■ Exercise instructions
Determine how many of the lines below include "Expand", then respond with that number and no other text.

■ Records for the task
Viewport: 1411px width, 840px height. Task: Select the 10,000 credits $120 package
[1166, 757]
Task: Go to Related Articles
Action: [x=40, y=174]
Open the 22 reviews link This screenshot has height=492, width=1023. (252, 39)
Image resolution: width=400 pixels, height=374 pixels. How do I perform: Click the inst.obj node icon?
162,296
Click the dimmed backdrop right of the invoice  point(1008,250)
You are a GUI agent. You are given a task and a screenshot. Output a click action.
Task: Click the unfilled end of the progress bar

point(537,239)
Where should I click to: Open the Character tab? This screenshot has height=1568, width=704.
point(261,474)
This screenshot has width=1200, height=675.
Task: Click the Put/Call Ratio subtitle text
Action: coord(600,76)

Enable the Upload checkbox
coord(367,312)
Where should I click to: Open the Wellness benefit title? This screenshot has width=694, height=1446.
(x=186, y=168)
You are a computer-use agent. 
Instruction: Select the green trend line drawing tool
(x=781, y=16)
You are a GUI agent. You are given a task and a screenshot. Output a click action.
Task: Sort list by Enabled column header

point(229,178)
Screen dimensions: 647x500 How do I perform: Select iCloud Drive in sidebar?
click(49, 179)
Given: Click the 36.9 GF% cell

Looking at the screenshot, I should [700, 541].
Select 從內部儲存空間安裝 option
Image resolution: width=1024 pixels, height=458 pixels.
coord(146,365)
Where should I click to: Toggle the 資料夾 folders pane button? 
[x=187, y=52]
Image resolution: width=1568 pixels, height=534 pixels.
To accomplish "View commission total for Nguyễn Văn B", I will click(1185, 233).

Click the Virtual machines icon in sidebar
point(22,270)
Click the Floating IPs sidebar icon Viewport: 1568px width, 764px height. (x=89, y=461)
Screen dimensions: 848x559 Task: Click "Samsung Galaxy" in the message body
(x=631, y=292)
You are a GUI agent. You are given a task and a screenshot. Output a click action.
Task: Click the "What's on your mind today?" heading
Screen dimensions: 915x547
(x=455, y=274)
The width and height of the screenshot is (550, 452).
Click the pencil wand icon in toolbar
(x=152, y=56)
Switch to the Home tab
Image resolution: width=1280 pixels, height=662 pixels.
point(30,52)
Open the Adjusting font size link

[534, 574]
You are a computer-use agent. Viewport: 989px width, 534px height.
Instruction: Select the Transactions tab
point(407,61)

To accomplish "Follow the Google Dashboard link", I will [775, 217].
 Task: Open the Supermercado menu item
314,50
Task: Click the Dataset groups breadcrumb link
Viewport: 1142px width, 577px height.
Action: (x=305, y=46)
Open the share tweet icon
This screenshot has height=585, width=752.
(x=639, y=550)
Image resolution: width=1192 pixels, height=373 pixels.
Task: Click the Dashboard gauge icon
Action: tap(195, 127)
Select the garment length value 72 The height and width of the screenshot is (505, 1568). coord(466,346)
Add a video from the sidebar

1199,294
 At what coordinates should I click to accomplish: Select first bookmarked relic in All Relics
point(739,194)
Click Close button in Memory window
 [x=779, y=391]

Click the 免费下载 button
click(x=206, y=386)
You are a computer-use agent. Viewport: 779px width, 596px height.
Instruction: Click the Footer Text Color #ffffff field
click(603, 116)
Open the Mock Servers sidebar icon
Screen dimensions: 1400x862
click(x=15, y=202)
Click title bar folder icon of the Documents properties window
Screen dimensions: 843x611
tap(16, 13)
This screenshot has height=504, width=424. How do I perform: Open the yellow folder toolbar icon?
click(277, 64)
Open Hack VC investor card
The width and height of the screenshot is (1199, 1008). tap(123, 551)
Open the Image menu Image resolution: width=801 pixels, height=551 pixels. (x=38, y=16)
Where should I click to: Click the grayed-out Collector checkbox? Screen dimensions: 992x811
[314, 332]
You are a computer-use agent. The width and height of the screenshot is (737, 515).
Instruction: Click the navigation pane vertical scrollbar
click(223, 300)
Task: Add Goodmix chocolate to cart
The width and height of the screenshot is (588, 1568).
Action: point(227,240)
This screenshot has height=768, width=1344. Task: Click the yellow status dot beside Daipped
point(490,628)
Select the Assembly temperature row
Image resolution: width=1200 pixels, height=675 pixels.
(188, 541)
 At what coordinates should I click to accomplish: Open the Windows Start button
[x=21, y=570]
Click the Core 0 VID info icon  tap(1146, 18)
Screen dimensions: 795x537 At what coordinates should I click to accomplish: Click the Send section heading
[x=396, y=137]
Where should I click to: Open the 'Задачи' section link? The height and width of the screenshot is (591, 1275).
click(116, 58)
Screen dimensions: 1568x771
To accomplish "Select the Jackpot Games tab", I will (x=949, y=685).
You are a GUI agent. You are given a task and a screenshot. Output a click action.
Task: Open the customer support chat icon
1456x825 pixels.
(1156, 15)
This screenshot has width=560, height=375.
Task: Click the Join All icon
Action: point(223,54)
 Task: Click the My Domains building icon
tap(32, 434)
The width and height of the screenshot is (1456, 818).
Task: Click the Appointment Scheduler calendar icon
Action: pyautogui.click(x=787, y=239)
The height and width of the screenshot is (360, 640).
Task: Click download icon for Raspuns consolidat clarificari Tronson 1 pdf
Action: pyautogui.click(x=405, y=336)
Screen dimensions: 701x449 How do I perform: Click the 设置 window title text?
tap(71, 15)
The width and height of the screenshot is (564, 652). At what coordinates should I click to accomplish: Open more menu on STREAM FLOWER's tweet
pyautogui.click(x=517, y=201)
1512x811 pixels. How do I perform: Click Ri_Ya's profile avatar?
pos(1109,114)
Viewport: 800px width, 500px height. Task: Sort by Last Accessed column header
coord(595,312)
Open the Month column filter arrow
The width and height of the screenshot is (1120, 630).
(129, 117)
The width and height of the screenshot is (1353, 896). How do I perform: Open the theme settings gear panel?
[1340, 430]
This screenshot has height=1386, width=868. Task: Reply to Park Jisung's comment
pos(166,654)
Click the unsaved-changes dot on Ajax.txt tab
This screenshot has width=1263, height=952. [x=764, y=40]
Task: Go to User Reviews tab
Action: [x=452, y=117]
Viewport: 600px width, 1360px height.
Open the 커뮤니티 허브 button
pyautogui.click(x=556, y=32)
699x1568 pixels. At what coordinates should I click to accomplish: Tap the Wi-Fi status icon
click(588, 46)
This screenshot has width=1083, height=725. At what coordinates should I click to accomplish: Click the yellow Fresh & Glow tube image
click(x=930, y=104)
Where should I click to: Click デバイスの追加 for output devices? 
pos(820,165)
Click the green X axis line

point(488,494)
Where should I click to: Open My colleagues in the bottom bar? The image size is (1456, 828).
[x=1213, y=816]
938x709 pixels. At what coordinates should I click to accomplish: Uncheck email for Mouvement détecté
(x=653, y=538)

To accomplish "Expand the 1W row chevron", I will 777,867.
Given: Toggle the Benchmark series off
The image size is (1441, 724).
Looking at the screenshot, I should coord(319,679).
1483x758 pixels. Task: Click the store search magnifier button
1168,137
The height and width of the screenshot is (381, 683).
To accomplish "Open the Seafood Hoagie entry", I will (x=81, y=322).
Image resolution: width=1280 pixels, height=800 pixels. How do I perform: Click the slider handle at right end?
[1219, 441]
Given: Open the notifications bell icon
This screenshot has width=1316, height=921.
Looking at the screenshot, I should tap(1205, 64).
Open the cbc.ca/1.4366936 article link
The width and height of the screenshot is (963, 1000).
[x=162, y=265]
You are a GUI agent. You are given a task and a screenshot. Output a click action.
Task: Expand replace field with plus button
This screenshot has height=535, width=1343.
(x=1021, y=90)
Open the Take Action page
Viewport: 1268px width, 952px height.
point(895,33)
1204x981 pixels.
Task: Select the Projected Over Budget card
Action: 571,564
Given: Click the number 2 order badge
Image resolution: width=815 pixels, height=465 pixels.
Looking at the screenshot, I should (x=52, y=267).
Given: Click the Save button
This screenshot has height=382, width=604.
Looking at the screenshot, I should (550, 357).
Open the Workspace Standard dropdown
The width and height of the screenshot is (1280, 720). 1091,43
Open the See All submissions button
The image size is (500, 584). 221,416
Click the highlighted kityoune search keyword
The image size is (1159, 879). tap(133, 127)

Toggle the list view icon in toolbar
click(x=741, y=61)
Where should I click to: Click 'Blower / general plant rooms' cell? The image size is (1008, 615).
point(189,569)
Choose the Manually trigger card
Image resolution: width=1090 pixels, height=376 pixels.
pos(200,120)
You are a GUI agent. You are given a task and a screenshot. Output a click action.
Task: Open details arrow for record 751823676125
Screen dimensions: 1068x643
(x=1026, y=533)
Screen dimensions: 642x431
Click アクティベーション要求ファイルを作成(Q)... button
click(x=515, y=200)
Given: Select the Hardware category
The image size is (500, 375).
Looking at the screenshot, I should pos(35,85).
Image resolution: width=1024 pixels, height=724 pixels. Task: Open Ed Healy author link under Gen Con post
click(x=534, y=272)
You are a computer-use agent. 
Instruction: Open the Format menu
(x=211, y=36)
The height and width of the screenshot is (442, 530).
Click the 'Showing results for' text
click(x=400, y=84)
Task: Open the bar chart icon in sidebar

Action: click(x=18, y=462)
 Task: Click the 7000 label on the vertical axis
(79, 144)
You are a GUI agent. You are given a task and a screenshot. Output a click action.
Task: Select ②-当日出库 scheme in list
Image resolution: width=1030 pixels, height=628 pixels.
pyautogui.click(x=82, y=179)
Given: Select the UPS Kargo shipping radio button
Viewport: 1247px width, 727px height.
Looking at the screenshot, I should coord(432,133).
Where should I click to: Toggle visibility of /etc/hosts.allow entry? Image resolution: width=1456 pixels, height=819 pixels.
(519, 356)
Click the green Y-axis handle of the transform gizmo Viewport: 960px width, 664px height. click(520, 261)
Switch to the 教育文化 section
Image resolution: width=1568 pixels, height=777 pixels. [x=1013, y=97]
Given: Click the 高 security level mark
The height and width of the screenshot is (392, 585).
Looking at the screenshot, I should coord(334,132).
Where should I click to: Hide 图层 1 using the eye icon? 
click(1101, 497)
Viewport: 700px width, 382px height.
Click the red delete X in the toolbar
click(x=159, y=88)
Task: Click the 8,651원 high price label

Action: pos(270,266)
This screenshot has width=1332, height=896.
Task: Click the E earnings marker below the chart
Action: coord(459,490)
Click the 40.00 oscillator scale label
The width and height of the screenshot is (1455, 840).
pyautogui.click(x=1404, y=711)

■ Reply
2